Relief rallies are a phenomenon that often appears amidst bearish market conditions—when prices of securities across the board have been steadily going down. In such a downswing market, a relief rally is when prices of securities suddenly go up instead, creating a temporary ‘relief’ from the broader selling pressure.

Relief rallies are usually triggered due to some piece of good news, such as a positive change in corporate sentiment, an upward revision of earnings forecast, or an increase in a stock’s dividend. This good news that triggers the relief rally may be even small, but enough to create a sense of optimism in investors, who then push stock prices up as they move to buy stocks. The relief rally is further strengthened by the fact that, during such a bearish market, many investors tend to be short-sellers. That is, they sell stocks they don’t own in the hope of buying them back later at lower prices. When the news that triggers the relief rally is released, short-sellers will begin to buy back the stocks they had sold, in an effort to limit their losses from further decline in prices. This buying activity adds to the already-present optimism among other investors, and contributes to the relief rally.

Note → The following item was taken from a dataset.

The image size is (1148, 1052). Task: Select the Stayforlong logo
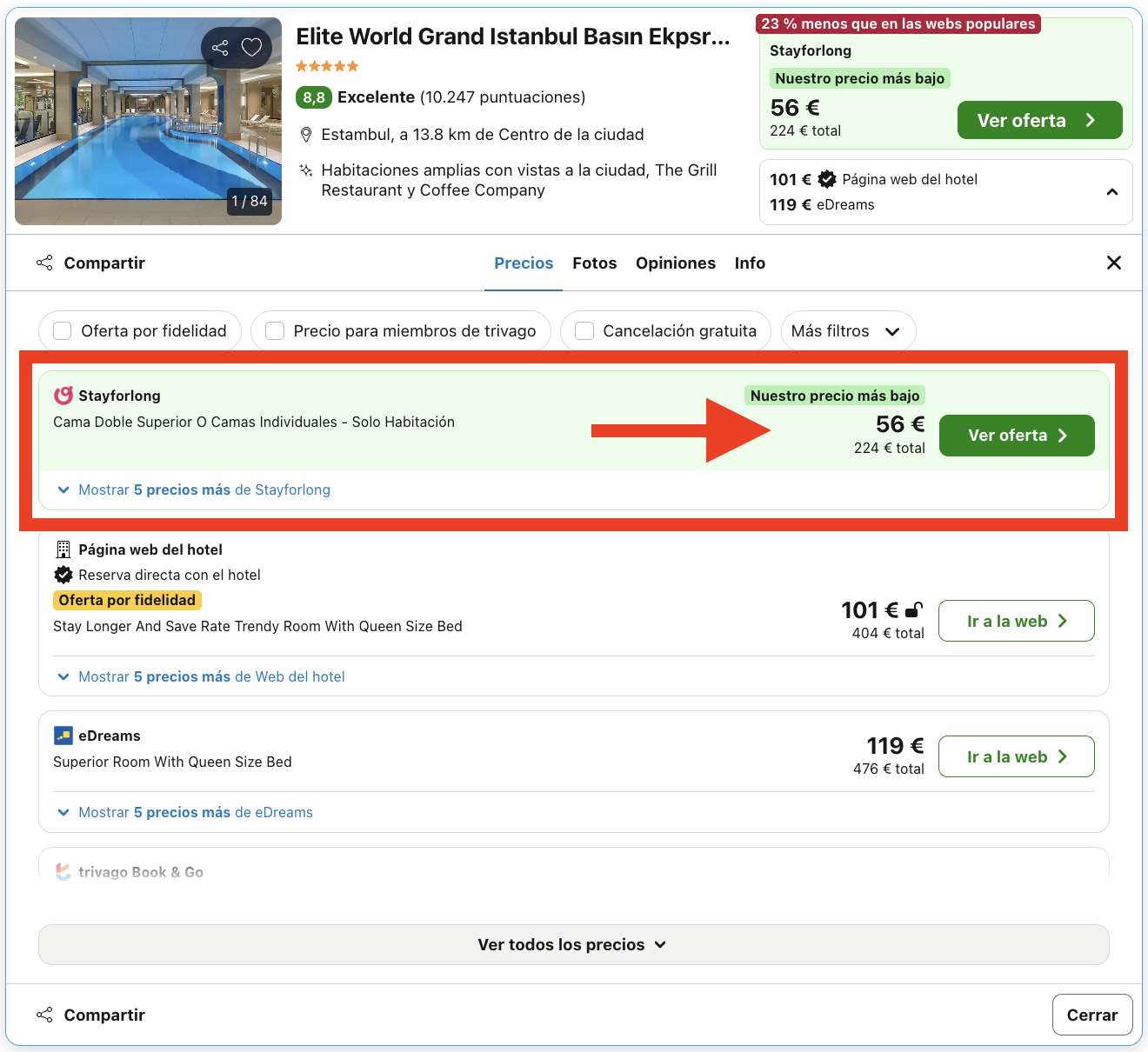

Relief rallies are usually short-lived, and it is impossible to predict how long the rally will continue. The positive sentiment that created the rally can easily fade, and the prices of the securities could start returning to their long-term bearish trend in no time. Relief rallies can be useful for traders and investors who are brave and quick enough—such as those who do short-term/day-trading—to catch the wave, as they can potentially generate profits. However, it is also important to remember that relief rallies, by definition, are only temporary and it’s not worth investing your entire portfolio in them.